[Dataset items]
#####

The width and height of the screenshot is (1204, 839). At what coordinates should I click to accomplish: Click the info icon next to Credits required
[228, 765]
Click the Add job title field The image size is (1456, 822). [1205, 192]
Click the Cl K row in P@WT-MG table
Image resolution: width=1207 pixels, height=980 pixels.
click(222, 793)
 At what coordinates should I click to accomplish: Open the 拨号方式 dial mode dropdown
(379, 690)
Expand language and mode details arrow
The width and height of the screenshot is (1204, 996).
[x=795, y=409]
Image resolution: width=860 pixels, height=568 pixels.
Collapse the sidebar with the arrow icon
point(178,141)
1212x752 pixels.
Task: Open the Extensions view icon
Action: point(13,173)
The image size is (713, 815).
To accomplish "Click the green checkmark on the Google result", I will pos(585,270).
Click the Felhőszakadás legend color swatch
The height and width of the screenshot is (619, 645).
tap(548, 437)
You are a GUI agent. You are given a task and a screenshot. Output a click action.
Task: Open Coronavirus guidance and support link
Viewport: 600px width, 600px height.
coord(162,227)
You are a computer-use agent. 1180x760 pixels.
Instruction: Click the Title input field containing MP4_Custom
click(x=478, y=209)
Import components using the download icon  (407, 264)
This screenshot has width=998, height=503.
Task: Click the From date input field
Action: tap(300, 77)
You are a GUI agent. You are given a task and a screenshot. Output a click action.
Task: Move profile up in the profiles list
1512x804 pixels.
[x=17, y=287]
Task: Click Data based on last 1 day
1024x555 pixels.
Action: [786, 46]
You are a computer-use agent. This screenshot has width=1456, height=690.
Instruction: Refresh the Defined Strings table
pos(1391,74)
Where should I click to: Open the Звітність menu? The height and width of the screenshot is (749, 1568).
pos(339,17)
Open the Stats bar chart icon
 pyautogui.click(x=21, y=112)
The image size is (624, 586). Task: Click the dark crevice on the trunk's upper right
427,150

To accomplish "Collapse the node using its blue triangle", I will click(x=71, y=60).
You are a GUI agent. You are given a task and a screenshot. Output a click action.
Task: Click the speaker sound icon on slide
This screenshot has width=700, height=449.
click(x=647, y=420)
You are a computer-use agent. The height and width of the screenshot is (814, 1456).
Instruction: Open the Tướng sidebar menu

#####

# Work instruction
The answer should contain only the lines from the first line of the entries through the line holding "The image size is (713, 815).", each exactly as written.

# Your response
The width and height of the screenshot is (1204, 839). At what coordinates should I click to accomplish: Click the info icon next to Credits required
[228, 765]
Click the Add job title field The image size is (1456, 822). [1205, 192]
Click the Cl K row in P@WT-MG table
Image resolution: width=1207 pixels, height=980 pixels.
click(222, 793)
 At what coordinates should I click to accomplish: Open the 拨号方式 dial mode dropdown
(379, 690)
Expand language and mode details arrow
The width and height of the screenshot is (1204, 996).
[x=795, y=409]
Image resolution: width=860 pixels, height=568 pixels.
Collapse the sidebar with the arrow icon
point(178,141)
1212x752 pixels.
Task: Open the Extensions view icon
Action: point(13,173)
The image size is (713, 815).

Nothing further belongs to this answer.